Il Passante di Mezzo è la miglior metafora della crisi climatica: le sue cause, infatti, sono legate a un sistema che privilegia i profitti rispetto ai diritti, che dà priorità al PIL invece che alla cura e alla salvaguardia dei luoghi che viviamo, che garantisce privilegi a poche/i mentre tante/i non riescono nemmeno a pagare le bollette. Allargare quel tratto di autostrada e tangenziale significa condannare Bologna ad altri decenni di traffico e inquinamento e l’intero Paese alla dipendenza dai mezzi di trasporto privati; vuol dire consumare altro suolo prezioso, ma soprattutto conservare un sistema economico, politico e sociale che è causa della più grande sfida che l’umanità si sia mai trovata ad affrontare: il riscaldamento globale.

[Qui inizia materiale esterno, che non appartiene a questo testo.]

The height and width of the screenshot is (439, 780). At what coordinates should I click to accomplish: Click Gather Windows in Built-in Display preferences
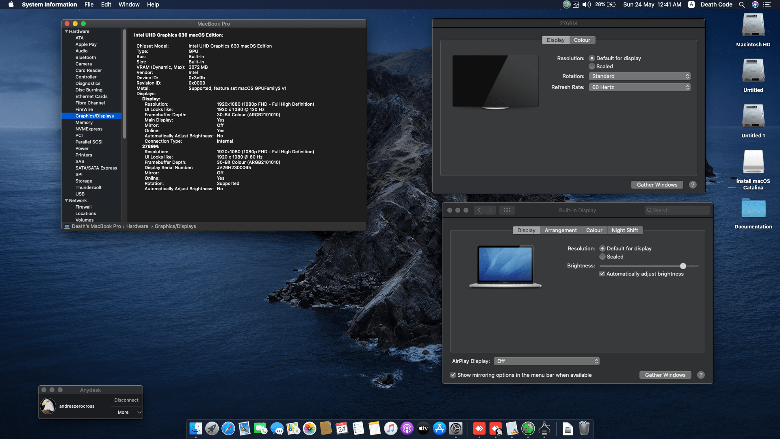click(x=665, y=375)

Il Passante di Mezzo è il simbolo delle politiche energetiche che favoriscono le multinazionali, alle quali continuano a essere consentiti investimenti e profitti sulle fonti fossili e per le quali si scatenano guerre; rappresenta un modello nel quale le città diventano parchi tematici, e le fragili montagne luoghi dove massimizzare il profitto; perpetua un sistema economico in cui l’agricoltura non serve a produrre cibo di qualità per tutte/i, ma a garantire gli interessi dei grandi consorzi agroalimentari rivolti al mercato globale; concretizza una narrazione nella quale poche super-car prodotte con grande spreco di risorse collettive per soddisfare l’ego di poche/i diventano l’identità di un territorio, mentre la mobilità continua a non essere un diritto; persevera un modello politico per il quale il business plan viene prima della valutazione di impatto sanitario, e la messa a rischio della salute delle e dei cittadine/i è un danno collaterale da compensare.

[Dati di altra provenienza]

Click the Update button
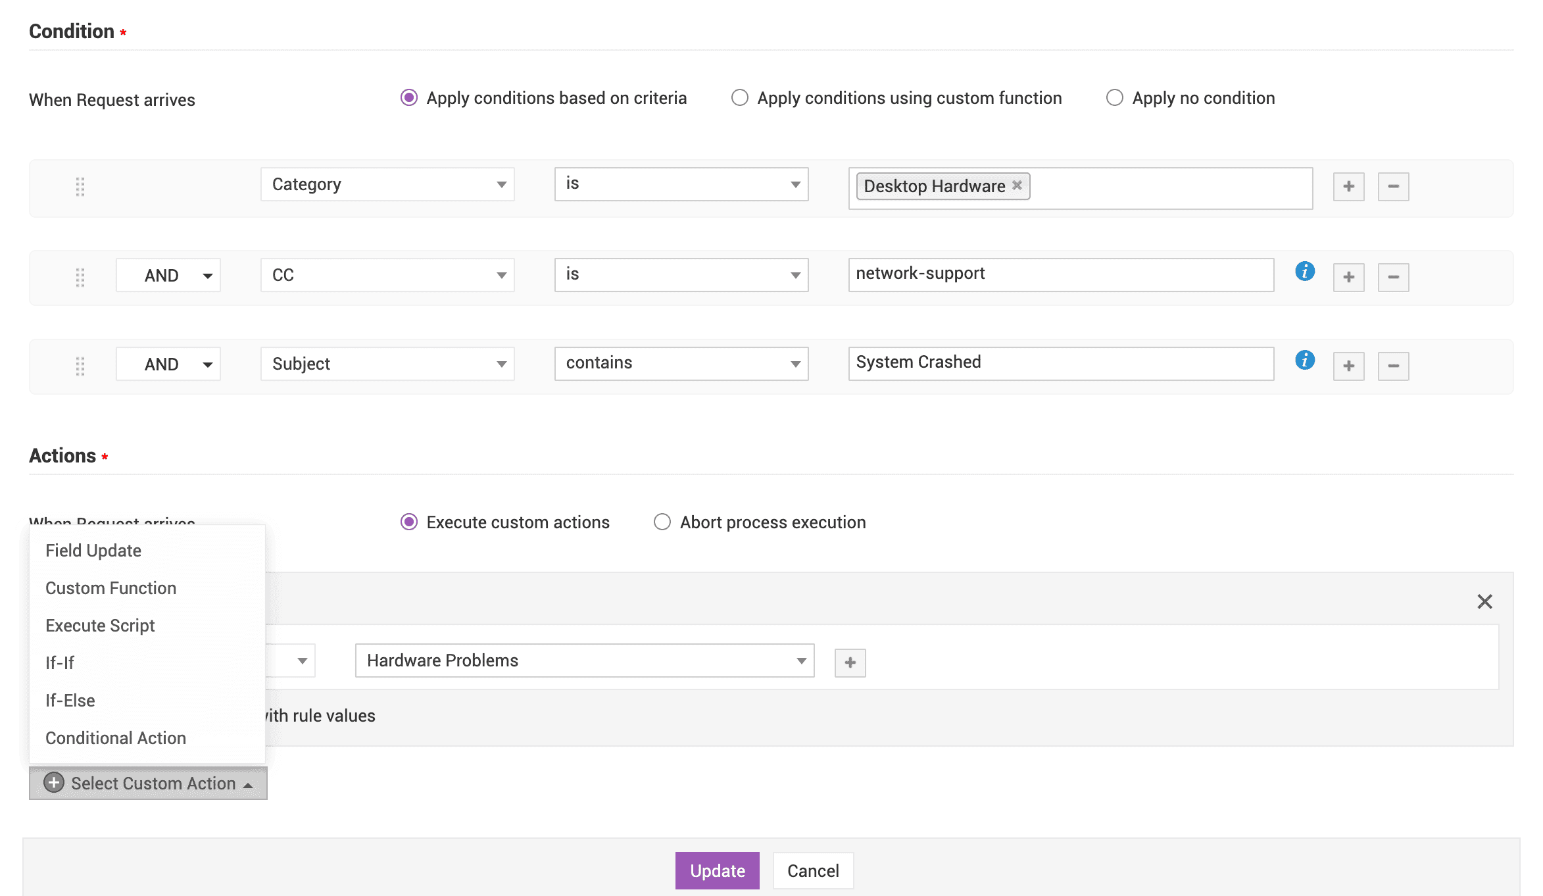This screenshot has height=896, width=1543. tap(717, 870)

È per queste e per tante altre ragioni che fine del mondo e fine del mese sono la stessa lotta. Che rivendicare il diritto ad avere un lavoro dignitoso, un salario equo, diritti sociali e civili significa anche prendersi cura delle prossime generazioni. Perché nel difendere i nostri diritti, li difendiamo anche per loro. E uno dei nostri e dei loro diritti è vivere la bellezza di ciascuna stagione, le diversità dei nostri territori, l’imponenza delle nostre montagne, le tonalità dei nostri mari. Significa avere la certezza di poter godere non solo dell’ambiente che si attraversa, ma anche della propria salute e della propria sicurezza. Questa prospettiva – quella in cui i diritti sono considerati beni comuni e i beni comuni un diritto – significa giustizia climatica. Che è la ragione che ci spinge a convergere per insorgere: per questo, per altro, per tutto, cambiamo sistema.